*Task item*
Reproduce exactly the lines below from the one containing "Given: Tap the Sber Bank checkmark logo" through the one containing "This screenshot has width=399, height=251.", including both, and nothing else.

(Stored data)
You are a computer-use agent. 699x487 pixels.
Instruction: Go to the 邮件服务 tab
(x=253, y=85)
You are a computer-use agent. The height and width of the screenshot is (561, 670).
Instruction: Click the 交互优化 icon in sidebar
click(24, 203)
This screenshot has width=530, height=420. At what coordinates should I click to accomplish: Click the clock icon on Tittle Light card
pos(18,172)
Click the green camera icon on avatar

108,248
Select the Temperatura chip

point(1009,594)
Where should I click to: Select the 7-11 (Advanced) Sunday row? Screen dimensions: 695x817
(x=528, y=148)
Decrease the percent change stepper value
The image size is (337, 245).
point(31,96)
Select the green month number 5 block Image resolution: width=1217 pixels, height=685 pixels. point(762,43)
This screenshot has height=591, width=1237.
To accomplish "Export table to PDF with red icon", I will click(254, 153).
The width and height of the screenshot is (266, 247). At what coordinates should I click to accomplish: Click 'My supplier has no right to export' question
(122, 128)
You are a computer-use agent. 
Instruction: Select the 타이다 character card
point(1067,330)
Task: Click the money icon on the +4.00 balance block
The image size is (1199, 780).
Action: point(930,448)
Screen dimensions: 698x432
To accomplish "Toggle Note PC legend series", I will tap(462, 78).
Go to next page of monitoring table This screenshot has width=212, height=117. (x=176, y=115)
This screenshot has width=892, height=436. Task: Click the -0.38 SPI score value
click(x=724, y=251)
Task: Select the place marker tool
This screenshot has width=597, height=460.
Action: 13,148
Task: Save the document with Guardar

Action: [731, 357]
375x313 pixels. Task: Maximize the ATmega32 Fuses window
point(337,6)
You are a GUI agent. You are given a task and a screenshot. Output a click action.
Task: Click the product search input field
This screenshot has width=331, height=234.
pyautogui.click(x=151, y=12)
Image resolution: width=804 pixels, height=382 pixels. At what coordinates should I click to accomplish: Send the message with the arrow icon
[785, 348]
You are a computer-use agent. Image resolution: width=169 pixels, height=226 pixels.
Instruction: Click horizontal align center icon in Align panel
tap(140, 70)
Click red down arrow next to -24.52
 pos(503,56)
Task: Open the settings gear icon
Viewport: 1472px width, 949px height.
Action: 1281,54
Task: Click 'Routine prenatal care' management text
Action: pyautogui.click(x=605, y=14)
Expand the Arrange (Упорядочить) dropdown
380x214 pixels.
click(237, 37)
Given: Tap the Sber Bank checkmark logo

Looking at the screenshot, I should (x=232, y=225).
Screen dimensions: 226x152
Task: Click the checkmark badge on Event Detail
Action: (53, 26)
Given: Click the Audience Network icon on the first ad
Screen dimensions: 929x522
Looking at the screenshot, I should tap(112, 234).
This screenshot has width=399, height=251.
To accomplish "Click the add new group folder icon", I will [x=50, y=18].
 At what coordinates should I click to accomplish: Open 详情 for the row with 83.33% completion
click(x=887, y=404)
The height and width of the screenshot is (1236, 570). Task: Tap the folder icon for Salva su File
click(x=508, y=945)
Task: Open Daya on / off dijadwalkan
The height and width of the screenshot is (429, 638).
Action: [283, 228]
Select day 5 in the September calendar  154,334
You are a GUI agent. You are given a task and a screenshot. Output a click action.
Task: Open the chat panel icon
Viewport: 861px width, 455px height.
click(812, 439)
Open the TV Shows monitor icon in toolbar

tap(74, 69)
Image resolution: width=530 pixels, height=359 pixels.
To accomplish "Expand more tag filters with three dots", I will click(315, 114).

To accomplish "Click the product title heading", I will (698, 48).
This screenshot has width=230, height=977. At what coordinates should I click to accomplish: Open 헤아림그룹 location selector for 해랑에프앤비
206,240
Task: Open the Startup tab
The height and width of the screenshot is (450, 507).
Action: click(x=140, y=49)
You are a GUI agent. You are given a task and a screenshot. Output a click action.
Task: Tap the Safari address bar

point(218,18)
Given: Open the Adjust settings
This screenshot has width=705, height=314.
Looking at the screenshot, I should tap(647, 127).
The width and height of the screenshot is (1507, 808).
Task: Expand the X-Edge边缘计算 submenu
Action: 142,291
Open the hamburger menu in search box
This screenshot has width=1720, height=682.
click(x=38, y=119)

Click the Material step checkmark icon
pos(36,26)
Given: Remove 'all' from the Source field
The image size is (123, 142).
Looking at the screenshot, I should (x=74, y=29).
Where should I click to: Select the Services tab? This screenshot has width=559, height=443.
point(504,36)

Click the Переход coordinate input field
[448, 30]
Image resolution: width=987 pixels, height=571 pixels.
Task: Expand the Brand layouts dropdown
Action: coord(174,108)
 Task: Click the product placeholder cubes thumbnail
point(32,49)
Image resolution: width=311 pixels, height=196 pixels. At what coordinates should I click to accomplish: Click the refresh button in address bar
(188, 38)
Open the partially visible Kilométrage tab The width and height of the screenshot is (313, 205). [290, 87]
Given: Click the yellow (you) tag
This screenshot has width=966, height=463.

*Answer space*
Given: Tap the Sber Bank checkmark logo

Looking at the screenshot, I should (x=232, y=225).
Screen dimensions: 226x152
Task: Click the checkmark badge on Event Detail
Action: (53, 26)
Given: Click the Audience Network icon on the first ad
Screen dimensions: 929x522
Looking at the screenshot, I should tap(112, 234).
This screenshot has width=399, height=251.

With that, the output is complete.